微生物燃料电池阳极电极的新型材料与修饰方法

Application of recent modification methods and materials in microbial fuel cell anode electrodes

近年来,微生物燃料电池(Microbial fuel cells,MFCs)发展迅速,然而其功率输出仍然较低,其主要限制因素为接种物的活性及电极材料的选择.阳极电极常被作为有效的微生物载体,并介导电子的快速传递;因此使用新型的电极材料或修饰方法将成为提高MFC效率的重要手段.根据材料的物理特性及改性方法,将阳极电极材料划分为5类:修饰后的传统碳电极材料、石墨烯修饰电极材料、天然生物质电极材料、碳纳米管修饰电极材料以及金属修饰电极材料,并着重介绍了其中的热点——石墨烯修饰电极材料与碳纳米管修饰电极材料.通过分析,归纳出部分能够促进微生物燃料电池电化学表现的优异性能,例如强导电性、生物相容性、高比表面积及耐腐蚀性等;同时,修饰过后的纳米材料、石墨烯材料及三维大孔材料将成为日后的研究重点.未来,研究者们在选择电极材料的时候,应当同时考虑性能的差异性和成本的可控性.人们只有将新材料及改性方法投入到实际的大规模应用中,才能合理有效地实现废水处理及生产清洁能源的目的.

Although microbial fuel cells (MFCs) have evolved extensively in recent years, their ability to generate power remains limited due to low active inoculums and the poor selection of electrode materials. Anode electrodes are generally used as effective microbial carriers and can facilitate the rapid transfer of conductive ions. Therefore, the use of new electrode materials or modification of methods are necessary to improve the efficiency of MFCs.

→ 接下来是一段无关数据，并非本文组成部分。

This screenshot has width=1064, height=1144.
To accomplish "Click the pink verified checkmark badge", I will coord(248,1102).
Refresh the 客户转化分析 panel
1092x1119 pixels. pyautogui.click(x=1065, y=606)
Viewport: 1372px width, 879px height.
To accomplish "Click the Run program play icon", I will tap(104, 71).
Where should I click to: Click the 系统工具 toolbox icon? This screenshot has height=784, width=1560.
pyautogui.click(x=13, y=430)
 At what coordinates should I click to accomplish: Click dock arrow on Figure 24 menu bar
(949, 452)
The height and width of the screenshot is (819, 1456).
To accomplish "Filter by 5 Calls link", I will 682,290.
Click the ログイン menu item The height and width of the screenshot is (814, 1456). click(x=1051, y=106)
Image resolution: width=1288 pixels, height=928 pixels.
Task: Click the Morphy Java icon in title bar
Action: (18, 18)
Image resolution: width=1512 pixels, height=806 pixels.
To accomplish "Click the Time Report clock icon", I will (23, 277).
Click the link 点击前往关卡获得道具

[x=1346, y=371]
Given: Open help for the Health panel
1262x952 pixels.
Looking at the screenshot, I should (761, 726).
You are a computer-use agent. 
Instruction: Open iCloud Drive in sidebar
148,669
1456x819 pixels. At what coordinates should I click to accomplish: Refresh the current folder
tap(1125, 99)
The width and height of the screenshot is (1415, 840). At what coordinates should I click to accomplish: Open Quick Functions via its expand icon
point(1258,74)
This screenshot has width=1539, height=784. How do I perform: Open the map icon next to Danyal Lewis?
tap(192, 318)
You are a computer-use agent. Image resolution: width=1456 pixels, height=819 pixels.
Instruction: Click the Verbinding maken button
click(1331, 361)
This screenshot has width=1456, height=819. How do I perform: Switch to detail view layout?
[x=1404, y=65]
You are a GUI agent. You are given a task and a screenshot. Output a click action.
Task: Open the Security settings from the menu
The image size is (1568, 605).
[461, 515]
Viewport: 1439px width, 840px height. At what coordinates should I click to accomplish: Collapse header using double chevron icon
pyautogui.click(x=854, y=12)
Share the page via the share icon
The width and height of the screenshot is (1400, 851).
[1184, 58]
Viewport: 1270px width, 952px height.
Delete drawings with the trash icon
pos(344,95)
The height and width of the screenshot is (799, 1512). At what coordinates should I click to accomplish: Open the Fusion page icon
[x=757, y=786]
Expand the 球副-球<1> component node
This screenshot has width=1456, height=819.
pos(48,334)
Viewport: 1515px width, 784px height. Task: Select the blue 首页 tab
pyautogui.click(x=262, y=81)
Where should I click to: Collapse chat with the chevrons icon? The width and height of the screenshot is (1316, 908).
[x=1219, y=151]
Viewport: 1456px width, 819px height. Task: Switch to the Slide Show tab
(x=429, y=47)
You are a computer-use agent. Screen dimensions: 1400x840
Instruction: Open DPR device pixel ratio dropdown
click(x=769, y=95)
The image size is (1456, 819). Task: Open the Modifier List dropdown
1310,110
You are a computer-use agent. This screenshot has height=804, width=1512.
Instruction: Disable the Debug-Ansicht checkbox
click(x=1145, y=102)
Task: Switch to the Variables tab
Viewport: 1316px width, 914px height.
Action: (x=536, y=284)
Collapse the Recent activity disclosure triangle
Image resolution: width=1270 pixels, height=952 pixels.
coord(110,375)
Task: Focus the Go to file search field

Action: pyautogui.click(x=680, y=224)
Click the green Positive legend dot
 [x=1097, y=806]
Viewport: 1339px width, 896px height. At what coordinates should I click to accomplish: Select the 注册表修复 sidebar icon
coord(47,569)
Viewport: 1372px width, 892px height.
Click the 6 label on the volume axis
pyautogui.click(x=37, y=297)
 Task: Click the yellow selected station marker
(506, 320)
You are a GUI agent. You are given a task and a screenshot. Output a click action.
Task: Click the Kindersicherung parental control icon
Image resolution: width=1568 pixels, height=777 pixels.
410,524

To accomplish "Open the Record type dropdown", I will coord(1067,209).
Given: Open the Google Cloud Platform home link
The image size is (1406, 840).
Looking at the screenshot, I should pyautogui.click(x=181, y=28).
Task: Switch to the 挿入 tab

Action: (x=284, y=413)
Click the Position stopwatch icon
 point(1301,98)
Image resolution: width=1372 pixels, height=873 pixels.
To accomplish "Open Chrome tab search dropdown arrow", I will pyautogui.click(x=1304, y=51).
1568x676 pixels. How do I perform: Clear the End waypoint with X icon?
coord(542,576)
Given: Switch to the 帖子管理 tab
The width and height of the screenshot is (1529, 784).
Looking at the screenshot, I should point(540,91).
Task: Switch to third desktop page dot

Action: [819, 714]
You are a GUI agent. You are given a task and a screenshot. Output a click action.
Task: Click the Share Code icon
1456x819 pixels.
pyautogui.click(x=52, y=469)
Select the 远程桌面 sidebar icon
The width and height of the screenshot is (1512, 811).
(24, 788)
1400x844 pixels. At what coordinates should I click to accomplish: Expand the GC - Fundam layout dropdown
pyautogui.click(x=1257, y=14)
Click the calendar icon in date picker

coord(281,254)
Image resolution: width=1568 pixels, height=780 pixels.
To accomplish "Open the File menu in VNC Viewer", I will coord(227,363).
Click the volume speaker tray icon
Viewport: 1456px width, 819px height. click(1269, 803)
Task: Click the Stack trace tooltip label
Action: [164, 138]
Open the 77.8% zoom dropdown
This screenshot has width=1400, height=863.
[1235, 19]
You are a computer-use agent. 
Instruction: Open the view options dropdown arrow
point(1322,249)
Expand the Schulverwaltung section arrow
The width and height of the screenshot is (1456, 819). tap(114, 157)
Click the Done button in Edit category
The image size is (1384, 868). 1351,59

Anode electrodes are divided into five categories depending on physical characteristics and the methods used to modify the material: the modified traditional carbon electrode material, graphene-modified electrode material, natural biomass electrode material, carbon nanotube-modified electrode material, and metal-modified electrode material;of these, the carbon nanotube-modified and graphene-modified electrode materials have been well studied. The objective of this review is to comparatively investigate the application and performance of new materials in the anode of MFC and to relate the advantages and disadvantages of various materials and methods used. We summarize some excellent properties that can improve the performance of anode electrodes, such as strong conductivity, biocompatibility, high specific surface area, corrosion resistance, etc. Modified nanomaterials, graphene materials, and three-dimensional macroporous materials could emerge as focal points for future research. Considering the differences between performance and material cost, electrode constituents could be more effective in the future. Actual large-scale applications of new materials and modification methods would also be helpful to realize the proficiency of wastewater treatment and the production of clean energy reasonably and effectively.